Following the Money In Cybercrime
jbrodkin writes "Five dollars for control over 1,000 compromised email accounts. Eight dollars for a distributed denial-of-service attack that takes down a website for an hour. And just a buck to solve 1,000 captchas. Those are the going rates of cybercrime, the amounts criminals pay other criminals for the technical services necessary to launch attacks. This criminal underground was detailed Wednesday in a highly entertaining talk given by researcher Stefan Savage at the annual Usenix technical conference in Portland, Ore. Savage's research into the economics of cybercrime began as lip service to satisfy the terms of a government grant, but it turned out to be the key to stopping computer attacks. Targeted methods — such as using CAPTCHAs — don't stop criminals, but they add to the cost burden and put the inefficient criminal organizations out of business, letting security researchers focus only on the ones that survive."
At those prices, I can't afford to NOT spam!
I am beginning to think that everyone should be forced to take an economics course in their lifetime. So much of the world is driven by economics that I think you'll understand the world quite a bit better if you understand the dollars and cents behind it. Perhaps its a case of "the more economics you know, the more economics you see."
Of course you follow the money. There aren't that many spammers; about three years ago, there seemed to be only about ten unique large-scale spammers. Taking one of them down made a significant dent in spam traffic for a month.
Junky spam and junky bogus web sites are obsolete, even in the criminal world. The old mindset was to filter out emails and sites that "looked junky". The old "Web Spam Challenge was based on this. They have a big file of pages which humans have classified, by a quick look, as "spam" or "not spam". Five or ten years ago, that sort of worked, because most of the junk sites were really tacky. Phishing sites used to have blatant misspellings. That's history. Today's crooks have good web site production values.

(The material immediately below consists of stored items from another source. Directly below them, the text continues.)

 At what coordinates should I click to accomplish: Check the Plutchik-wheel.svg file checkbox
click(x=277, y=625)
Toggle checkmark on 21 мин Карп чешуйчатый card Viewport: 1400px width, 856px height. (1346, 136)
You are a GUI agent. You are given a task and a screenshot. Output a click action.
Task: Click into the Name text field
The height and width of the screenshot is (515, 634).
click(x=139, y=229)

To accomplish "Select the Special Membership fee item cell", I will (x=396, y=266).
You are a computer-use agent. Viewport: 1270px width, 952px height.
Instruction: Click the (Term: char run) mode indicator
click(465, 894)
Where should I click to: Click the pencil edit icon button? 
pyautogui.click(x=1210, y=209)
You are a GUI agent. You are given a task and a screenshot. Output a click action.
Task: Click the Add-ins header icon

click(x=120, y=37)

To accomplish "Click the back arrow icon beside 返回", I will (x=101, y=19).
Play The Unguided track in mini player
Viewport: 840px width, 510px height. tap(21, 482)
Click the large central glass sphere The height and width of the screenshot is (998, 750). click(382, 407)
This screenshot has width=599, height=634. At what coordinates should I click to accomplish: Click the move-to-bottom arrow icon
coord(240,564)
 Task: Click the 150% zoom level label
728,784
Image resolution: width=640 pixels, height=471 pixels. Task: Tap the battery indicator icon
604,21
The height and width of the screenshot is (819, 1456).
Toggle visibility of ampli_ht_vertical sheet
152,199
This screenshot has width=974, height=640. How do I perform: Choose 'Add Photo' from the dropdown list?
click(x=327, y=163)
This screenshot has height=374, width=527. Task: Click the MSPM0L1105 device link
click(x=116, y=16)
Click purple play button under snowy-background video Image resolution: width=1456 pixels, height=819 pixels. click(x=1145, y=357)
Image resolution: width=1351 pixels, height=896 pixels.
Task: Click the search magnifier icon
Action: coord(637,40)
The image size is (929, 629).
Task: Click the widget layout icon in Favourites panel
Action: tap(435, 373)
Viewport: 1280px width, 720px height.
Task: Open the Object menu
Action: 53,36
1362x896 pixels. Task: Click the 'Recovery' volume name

So you have to dig deeper. On the web spam/bogus web site front, part of the right answer is to find out who's behind the web site and do a background check. (We do that at SiteTruth.com, as I've mentioned before.) Right now, even a superficial check (is there a mailing address on the site? Is it a known phishing site? Do seals of approval check out? Non-junk SSL cert?) is enough to knock out a big fraction of the junk. The deeper checks (is there a business at that address? How long in business? How much revenue last year? What's their business credit rating?) tell us enough to have some confidence about business legitimacy.
The original article mentions "ordering tons of stuff from phishing scams to trace the path of the money." That's what the FBI should be doing more of. Law enforcement can have accounts created, plug into the credit card system, and watch their credit cards being used in real time. It's hard to do that without law enforcement authority.
Busting CAPTCHAs is not a crime. Not usually, anyway. Sure, it may violate a website's terms of service, but US courts so far (quite correctly) say that's not a crime, unless you're "stealing" a for-pay service. And maybe not even then.
It is not valid to label something a "crime" just because it's inconvenient for some people. The lesson to be learned here is that CAPTCHAs are a lazy (and often lousy) way to prevent "unauthorized" access.
Also, while most CAPTCHAs today can be busted with automated tools, as OP says it's often more economical to just hire teams of people from Pakistan or India to do it manually. The going rate on freelancer sites is about $1 per 1000, but sometimes it's even less.